Pull every line of the entries that has the word "computer".

### DATASET CONTENT
################

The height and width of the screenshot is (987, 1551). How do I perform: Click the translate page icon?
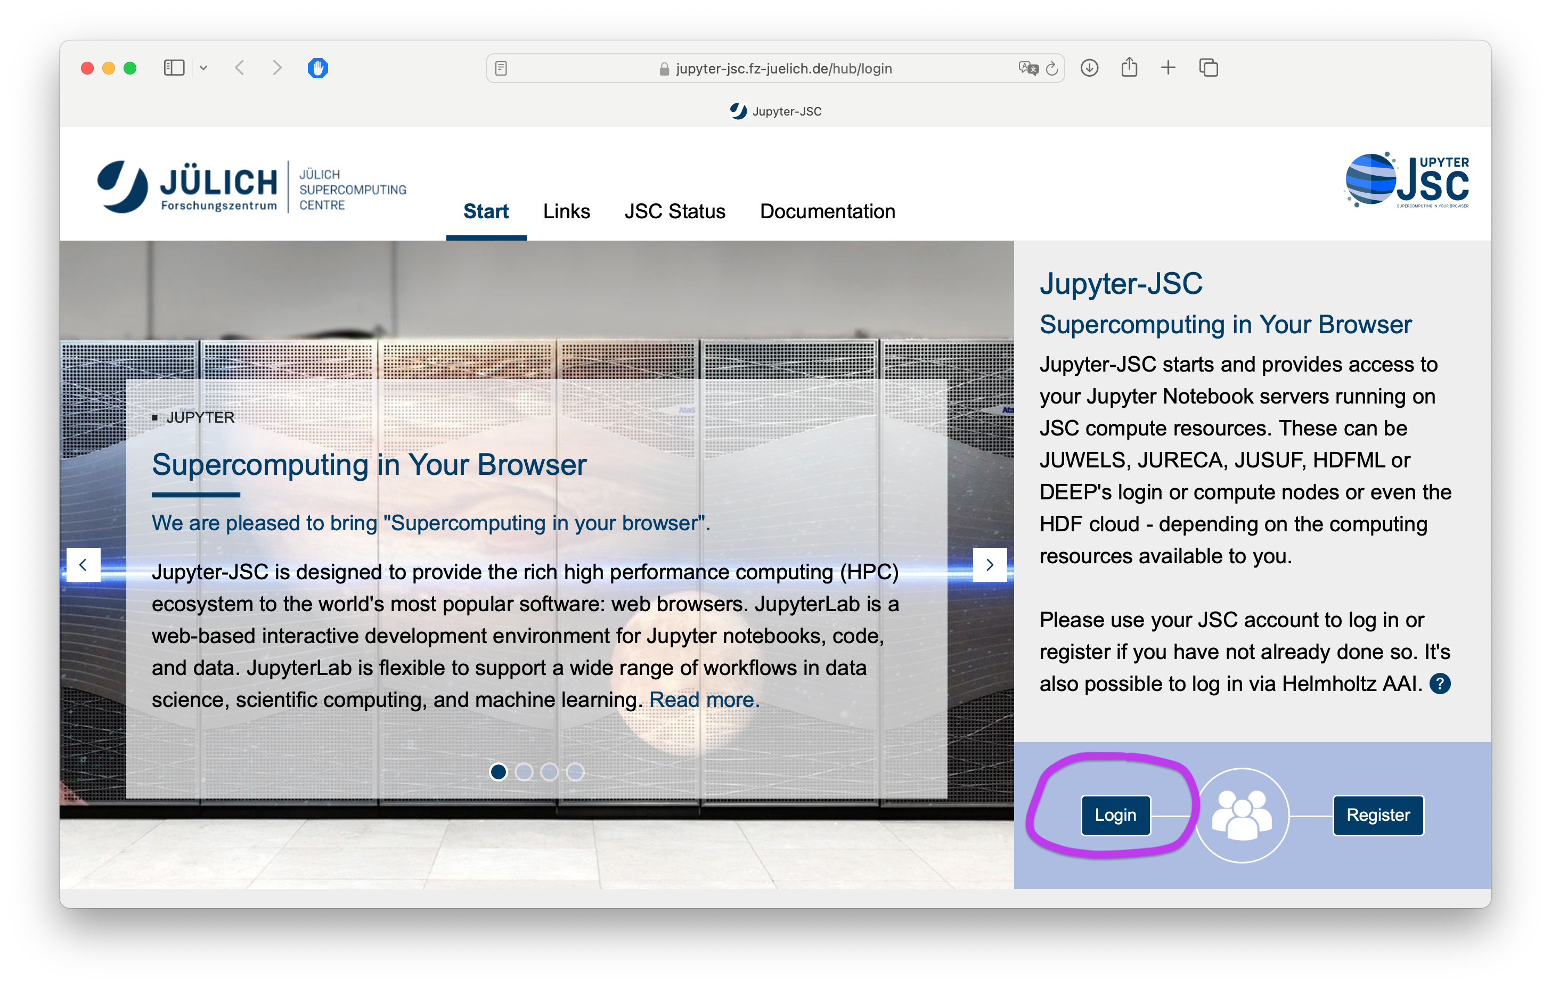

################

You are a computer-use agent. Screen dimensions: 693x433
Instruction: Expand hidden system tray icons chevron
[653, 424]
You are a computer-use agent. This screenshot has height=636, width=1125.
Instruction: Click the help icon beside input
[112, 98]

################

### RESPONSE AREA
You are a computer-use agent. Screen dimensions: 693x433
You are a computer-use agent. This screenshot has height=636, width=1125.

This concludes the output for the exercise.